Presentation Graphics Meet Linguistics
February 18, 2009 by Jerry
Matt Vasey, who is the Director of the American Distribution Channel at Microsoft Corporation, was a participant in a recent Power Presentations program at the Redmond campus. During the session on graphics design, one of his colleagues showed a bullet slide arranged in the format above. Matt gave his commentary about the content and then concluded, “I’m not crazy about that glottal stop.”
His words stopped me in my tracks.
A glottal stop is an esoteric phonetics term referring to an action of the vocal cords snapping shut over the glottis, the space between the cords, during speech. The action produces a sharp, unattractive sound, and Matt was clearly referring to the unattractive spacing in the bullet lines.
I asked, “How do you know about glottal stops?”
Matt replied, “I took a linguistics course in college.”
While Matt was using the term analogously, he was also inadvertently bringing together graphics design and voice, two of the basic components in presentations.
Unfortunately, in common presentation practice, these elements are often treated as two distinct entities. This separation results in dissociation between what the presenter says and what the presenter shows. It’s like watching a film with an out of sync sound track, and is as distracting for a presentation audience as it is for a movie audience.

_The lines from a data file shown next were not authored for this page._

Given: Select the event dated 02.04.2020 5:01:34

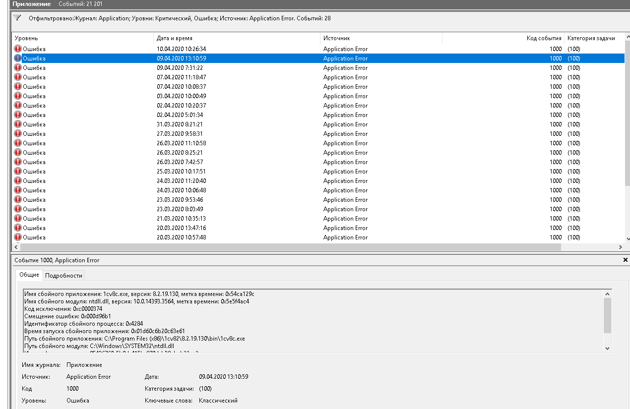Looking at the screenshot, I should (x=181, y=115).
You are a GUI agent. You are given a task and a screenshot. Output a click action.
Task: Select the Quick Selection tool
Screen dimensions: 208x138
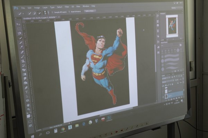coord(20,38)
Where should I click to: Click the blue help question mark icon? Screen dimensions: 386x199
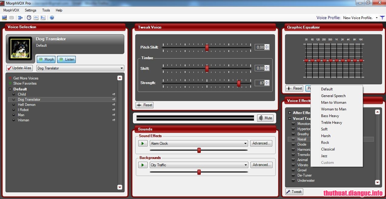coord(52,18)
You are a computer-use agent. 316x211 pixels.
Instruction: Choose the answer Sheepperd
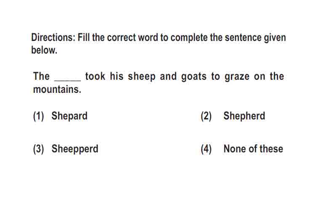(x=75, y=149)
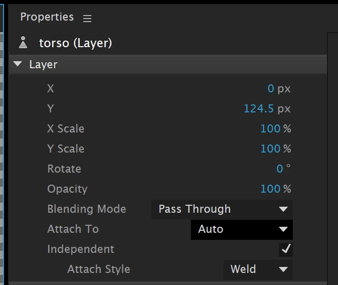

There is simple way to bring to the two components together in your presentation.
Whenever you display a slide, use your voice to help your audience understand what they are seeing. Use the Title Plus to describe your slide. Title Plus is a succinct statement that captures the entire content of the slide.
Design each slide with a single line title that conveys the main point. Each slide also has additional material below the title – bullets, graphs, icons, pictures, tables—that is the plus. Then, every time you click to a new slide, tell your audience what you’ve shown them using the Title Plus:
- “Here you see five years of annual revenues.”
- “This table compares our product to all others.”
- “These are the benefits of our product.”